#### [Written problem]
Copy the data below line for line, without changing anything.

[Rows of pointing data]
******************************

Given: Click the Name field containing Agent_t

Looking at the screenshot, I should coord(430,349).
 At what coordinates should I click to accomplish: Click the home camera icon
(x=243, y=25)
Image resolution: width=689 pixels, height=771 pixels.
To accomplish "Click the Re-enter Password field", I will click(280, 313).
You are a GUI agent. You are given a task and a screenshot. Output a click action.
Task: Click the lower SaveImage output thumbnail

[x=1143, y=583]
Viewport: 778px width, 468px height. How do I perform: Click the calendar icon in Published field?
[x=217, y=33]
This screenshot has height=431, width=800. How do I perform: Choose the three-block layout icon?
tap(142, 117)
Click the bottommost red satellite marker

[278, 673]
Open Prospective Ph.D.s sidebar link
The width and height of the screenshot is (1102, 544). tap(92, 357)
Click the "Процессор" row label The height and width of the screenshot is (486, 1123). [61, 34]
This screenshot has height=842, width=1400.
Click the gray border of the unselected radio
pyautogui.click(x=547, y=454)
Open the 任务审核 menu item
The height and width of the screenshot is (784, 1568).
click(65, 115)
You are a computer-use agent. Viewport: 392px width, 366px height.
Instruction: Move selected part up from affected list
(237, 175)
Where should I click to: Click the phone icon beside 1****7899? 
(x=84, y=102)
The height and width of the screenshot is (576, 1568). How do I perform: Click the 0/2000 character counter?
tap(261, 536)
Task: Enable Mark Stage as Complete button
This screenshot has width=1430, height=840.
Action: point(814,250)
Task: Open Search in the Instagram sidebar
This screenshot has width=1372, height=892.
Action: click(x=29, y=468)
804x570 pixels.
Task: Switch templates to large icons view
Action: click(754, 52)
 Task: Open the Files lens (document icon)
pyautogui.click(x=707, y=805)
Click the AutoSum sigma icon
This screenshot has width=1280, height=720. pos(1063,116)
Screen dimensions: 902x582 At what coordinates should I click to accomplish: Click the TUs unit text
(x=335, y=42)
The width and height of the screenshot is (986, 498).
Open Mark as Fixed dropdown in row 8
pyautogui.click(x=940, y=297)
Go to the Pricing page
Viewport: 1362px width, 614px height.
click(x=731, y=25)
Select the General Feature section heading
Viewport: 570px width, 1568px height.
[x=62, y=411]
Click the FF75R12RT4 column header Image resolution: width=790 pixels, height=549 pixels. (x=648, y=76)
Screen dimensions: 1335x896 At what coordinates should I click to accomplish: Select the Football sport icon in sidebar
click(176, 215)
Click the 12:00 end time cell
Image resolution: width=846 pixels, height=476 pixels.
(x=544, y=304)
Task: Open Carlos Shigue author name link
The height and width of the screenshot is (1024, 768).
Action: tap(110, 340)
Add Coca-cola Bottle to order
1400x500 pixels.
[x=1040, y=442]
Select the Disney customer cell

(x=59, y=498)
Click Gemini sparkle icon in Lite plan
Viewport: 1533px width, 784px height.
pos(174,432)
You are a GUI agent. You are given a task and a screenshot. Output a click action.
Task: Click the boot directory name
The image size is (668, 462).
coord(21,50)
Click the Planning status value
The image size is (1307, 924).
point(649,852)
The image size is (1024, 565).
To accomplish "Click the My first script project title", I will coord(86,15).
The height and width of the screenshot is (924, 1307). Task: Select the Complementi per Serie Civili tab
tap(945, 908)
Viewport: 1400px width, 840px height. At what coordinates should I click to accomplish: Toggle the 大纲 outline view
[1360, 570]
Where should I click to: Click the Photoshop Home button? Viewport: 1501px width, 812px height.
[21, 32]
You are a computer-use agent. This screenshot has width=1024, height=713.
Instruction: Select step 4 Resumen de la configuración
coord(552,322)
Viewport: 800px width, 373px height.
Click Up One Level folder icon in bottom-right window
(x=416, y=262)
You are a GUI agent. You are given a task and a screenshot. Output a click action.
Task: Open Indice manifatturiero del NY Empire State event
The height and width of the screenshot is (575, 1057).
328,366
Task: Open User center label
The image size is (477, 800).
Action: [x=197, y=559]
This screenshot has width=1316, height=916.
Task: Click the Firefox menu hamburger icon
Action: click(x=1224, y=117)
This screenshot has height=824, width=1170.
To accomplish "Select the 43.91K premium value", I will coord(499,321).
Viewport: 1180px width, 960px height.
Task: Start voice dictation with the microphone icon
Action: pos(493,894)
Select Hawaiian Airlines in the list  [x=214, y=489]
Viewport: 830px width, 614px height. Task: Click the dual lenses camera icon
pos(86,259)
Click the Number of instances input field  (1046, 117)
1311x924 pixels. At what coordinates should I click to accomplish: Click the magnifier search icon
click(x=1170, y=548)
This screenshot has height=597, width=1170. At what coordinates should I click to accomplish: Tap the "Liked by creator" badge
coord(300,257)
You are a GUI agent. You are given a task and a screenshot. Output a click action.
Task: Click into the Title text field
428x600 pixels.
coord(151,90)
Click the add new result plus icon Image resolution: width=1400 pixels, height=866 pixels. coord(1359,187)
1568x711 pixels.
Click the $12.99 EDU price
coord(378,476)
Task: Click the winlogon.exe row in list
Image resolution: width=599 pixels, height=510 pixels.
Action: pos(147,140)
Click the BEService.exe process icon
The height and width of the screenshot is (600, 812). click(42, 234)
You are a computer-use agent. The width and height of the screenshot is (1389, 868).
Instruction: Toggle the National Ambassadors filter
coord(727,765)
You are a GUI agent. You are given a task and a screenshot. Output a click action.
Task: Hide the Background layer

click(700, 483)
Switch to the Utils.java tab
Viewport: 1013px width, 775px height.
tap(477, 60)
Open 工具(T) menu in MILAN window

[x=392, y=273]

******************************

#### [Result for this exercise]
Given: Click the Name field containing Agent_t

Looking at the screenshot, I should coord(430,349).
 At what coordinates should I click to accomplish: Click the home camera icon
(x=243, y=25)
Image resolution: width=689 pixels, height=771 pixels.
To accomplish "Click the Re-enter Password field", I will click(280, 313).
You are a GUI agent. You are given a task and a screenshot. Output a click action.
Task: Click the lower SaveImage output thumbnail

[x=1143, y=583]
Viewport: 778px width, 468px height. How do I perform: Click the calendar icon in Published field?
[x=217, y=33]
This screenshot has height=431, width=800. How do I perform: Choose the three-block layout icon?
tap(142, 117)
Click the bottommost red satellite marker

[278, 673]
Open Prospective Ph.D.s sidebar link
The width and height of the screenshot is (1102, 544). tap(92, 357)
Click the "Процессор" row label The height and width of the screenshot is (486, 1123). [61, 34]
This screenshot has height=842, width=1400.
Click the gray border of the unselected radio
pyautogui.click(x=547, y=454)
Open the 任务审核 menu item
The height and width of the screenshot is (784, 1568).
click(65, 115)
You are a computer-use agent. Viewport: 392px width, 366px height.
Instruction: Move selected part up from affected list
(237, 175)
Where should I click to: Click the phone icon beside 1****7899? 
(x=84, y=102)
The height and width of the screenshot is (576, 1568). How do I perform: Click the 0/2000 character counter?
tap(261, 536)
Task: Enable Mark Stage as Complete button
This screenshot has width=1430, height=840.
Action: point(814,250)
Task: Open Search in the Instagram sidebar
This screenshot has width=1372, height=892.
Action: click(x=29, y=468)
804x570 pixels.
Task: Switch templates to large icons view
Action: click(754, 52)
 Task: Open the Files lens (document icon)
pyautogui.click(x=707, y=805)
Click the AutoSum sigma icon
This screenshot has width=1280, height=720. pos(1063,116)
Screen dimensions: 902x582 At what coordinates should I click to accomplish: Click the TUs unit text
(x=335, y=42)
The width and height of the screenshot is (986, 498).
Open Mark as Fixed dropdown in row 8
pyautogui.click(x=940, y=297)
Go to the Pricing page
Viewport: 1362px width, 614px height.
click(x=731, y=25)
Select the General Feature section heading
Viewport: 570px width, 1568px height.
[x=62, y=411]
Click the FF75R12RT4 column header Image resolution: width=790 pixels, height=549 pixels. (x=648, y=76)
Screen dimensions: 1335x896 At what coordinates should I click to accomplish: Select the Football sport icon in sidebar
click(176, 215)
Click the 12:00 end time cell
Image resolution: width=846 pixels, height=476 pixels.
(x=544, y=304)
Task: Open Carlos Shigue author name link
The height and width of the screenshot is (1024, 768).
Action: tap(110, 340)
Add Coca-cola Bottle to order
1400x500 pixels.
[x=1040, y=442]
Select the Disney customer cell

(x=59, y=498)
Click Gemini sparkle icon in Lite plan
Viewport: 1533px width, 784px height.
pos(174,432)
You are a GUI agent. You are given a task and a screenshot. Output a click action.
Task: Click the boot directory name
The image size is (668, 462).
coord(21,50)
Click the Planning status value
The image size is (1307, 924).
point(649,852)
The image size is (1024, 565).
To accomplish "Click the My first script project title", I will coord(86,15).
The height and width of the screenshot is (924, 1307). Task: Select the Complementi per Serie Civili tab
tap(945, 908)
Viewport: 1400px width, 840px height. At what coordinates should I click to accomplish: Toggle the 大纲 outline view
[1360, 570]
Where should I click to: Click the Photoshop Home button? Viewport: 1501px width, 812px height.
[21, 32]
You are a computer-use agent. This screenshot has width=1024, height=713.
Instruction: Select step 4 Resumen de la configuración
coord(552,322)
Viewport: 800px width, 373px height.
Click Up One Level folder icon in bottom-right window
(x=416, y=262)
You are a GUI agent. You are given a task and a screenshot. Output a click action.
Task: Open Indice manifatturiero del NY Empire State event
The height and width of the screenshot is (575, 1057).
328,366
Task: Open User center label
The image size is (477, 800).
Action: [x=197, y=559]
This screenshot has width=1316, height=916.
Task: Click the Firefox menu hamburger icon
Action: click(x=1224, y=117)
This screenshot has height=824, width=1170.
To accomplish "Select the 43.91K premium value", I will coord(499,321).
Viewport: 1180px width, 960px height.
Task: Start voice dictation with the microphone icon
Action: pos(493,894)
Select Hawaiian Airlines in the list  [x=214, y=489]
Viewport: 830px width, 614px height. Task: Click the dual lenses camera icon
pos(86,259)
Click the Number of instances input field  (1046, 117)
1311x924 pixels. At what coordinates should I click to accomplish: Click the magnifier search icon
click(x=1170, y=548)
This screenshot has height=597, width=1170. At what coordinates should I click to accomplish: Tap the "Liked by creator" badge
coord(300,257)
You are a GUI agent. You are given a task and a screenshot. Output a click action.
Task: Click into the Title text field
428x600 pixels.
coord(151,90)
Click the add new result plus icon Image resolution: width=1400 pixels, height=866 pixels. coord(1359,187)
1568x711 pixels.
Click the $12.99 EDU price
coord(378,476)
Task: Click the winlogon.exe row in list
Image resolution: width=599 pixels, height=510 pixels.
Action: pos(147,140)
Click the BEService.exe process icon
The height and width of the screenshot is (600, 812). click(42, 234)
You are a computer-use agent. The width and height of the screenshot is (1389, 868).
Instruction: Toggle the National Ambassadors filter
coord(727,765)
You are a GUI agent. You are given a task and a screenshot. Output a click action.
Task: Hide the Background layer

click(700, 483)
Switch to the Utils.java tab
Viewport: 1013px width, 775px height.
tap(477, 60)
Open 工具(T) menu in MILAN window

[x=392, y=273]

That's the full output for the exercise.